> [Aufgaben]
(a) Welcher Wind kühlt laut dem Textauszug das Wasser über den flachen Meeresgebieten des Golf von Lyon stark ab?
(b) Gib den Abschnitt des Textauszugs wörtlich wieder, beginnend mit „Einen anderen Canyon, den“ und fortlaufend bis einschließlich „zur Tiefsee hinunter.“.
(c) Führe den Textauszug über die Entstehung des Cap de Creus Canyon im Anschluss an seinen letzten Satz weiter.

> [Textauszug]
Einen anderen Canyon, den Cap de Creus Canyon im Golf von Lyon vor der französischen Mittelmeerküste, könnten sogar Unterschiede der Wassertemperaturen allein geschaffen haben – ohne große Mithilfe von Sedimenten. „In den Wintermonaten bläst oft ein extrem kalter Mistral das Rhonetal hinab“, erklären die HERMES-Forscher. Dieser kalte Nordwind kühle das Wasser über den flachen Meeresgebieten des Golf von Lyon stark ab. Kaltes Wasser aber ist dichter als wärmeres und sinkt daher nach unten – es fließt über den flachen Schelfboden und fällt dann in Kaskaden den Hang zur Tiefsee hinunter.

> [Vorliegendes Material]
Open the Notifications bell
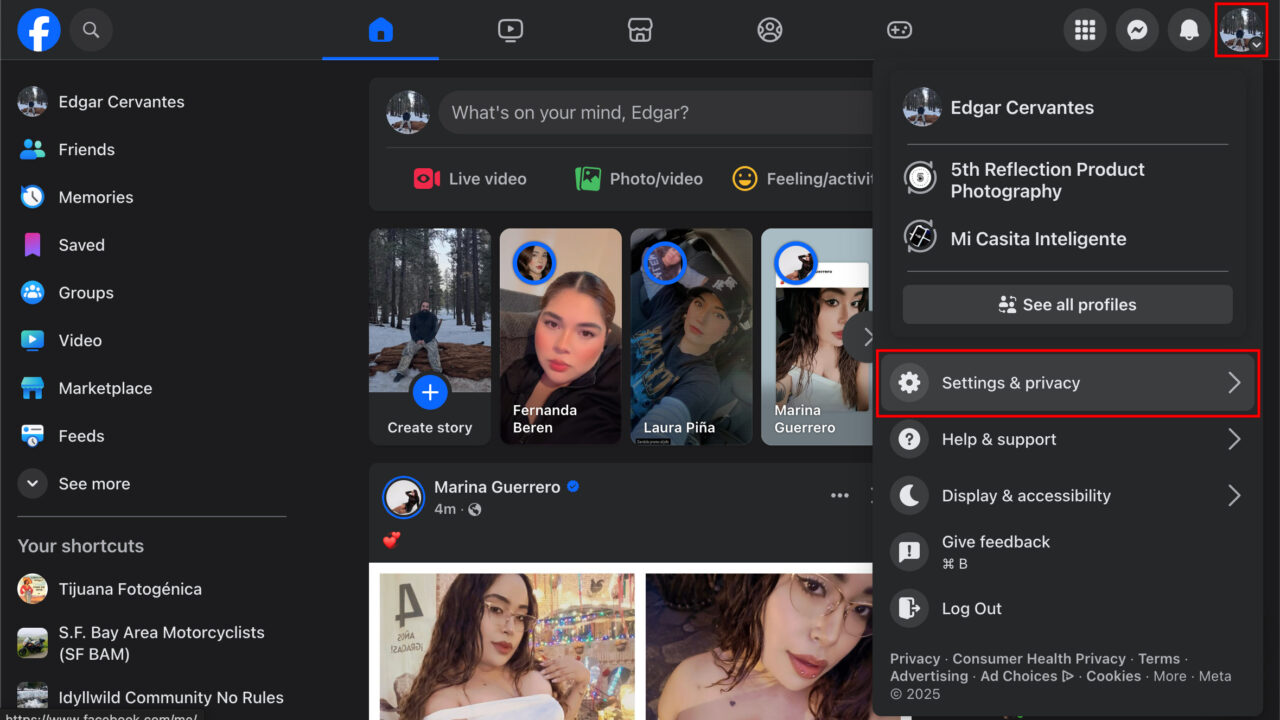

> [Antworten je Aufgabe]
(a) Der Mistral, ein extrem kalter Nordwind, der in den Wintermonaten das Rhonetal hinabbläst.

(b)
Einen anderen Canyon, den Cap de Creus Canyon im Golf von Lyon vor der französischen Mittelmeerküste, könnten sogar Unterschiede der Wassertemperaturen allein geschaffen haben – ohne große Mithilfe von Sedimenten. „In den Wintermonaten bläst oft ein extrem kalter Mistral das Rhonetal hinab“, erklären die HERMES-Forscher. Dieser kalte Nordwind kühle das Wasser über den flachen Meeresgebieten des Golf von Lyon stark ab. Kaltes Wasser aber ist dichter als wärmeres und sinkt daher nach unten – es fließt über den flachen Schelfboden und fällt dann in Kaskaden den Hang zur Tiefsee hinunter.

(c)
Dense Shelf Water Cascading im Cap de Creus Canyon, der Pfeil steht für das kalte, dichte Wasser, das vom Schelf in die Tiefe strömt. © HERMES / UB/CEFREM

Dieser auch als Dense Shelf Water Cascading bezeichnete Prozess kann mehrere Wochen anhalten und dabei große Mengen Sediment und Material vom Meeresgrund der Schelfgebiete in die Tiefsee hinabreißen. Wie ein Hochdruckreiniger schiebt das Wasser dabei auch jede Menge Müll und Schmutz von Schelf bis in die Tiefsee. So fanden Forscher im Cap de Creus Canyon, aber auch in andere durch solche Kaskaden gebildeten Schluchten an der Nordseite des Mittelmeeres, Plastiktüten, Flaschen, Reste von Fischernetzen und andere Zeugnisse der menschlichen Zivilisation noch in mehr als tausend Metern Wassertiefe.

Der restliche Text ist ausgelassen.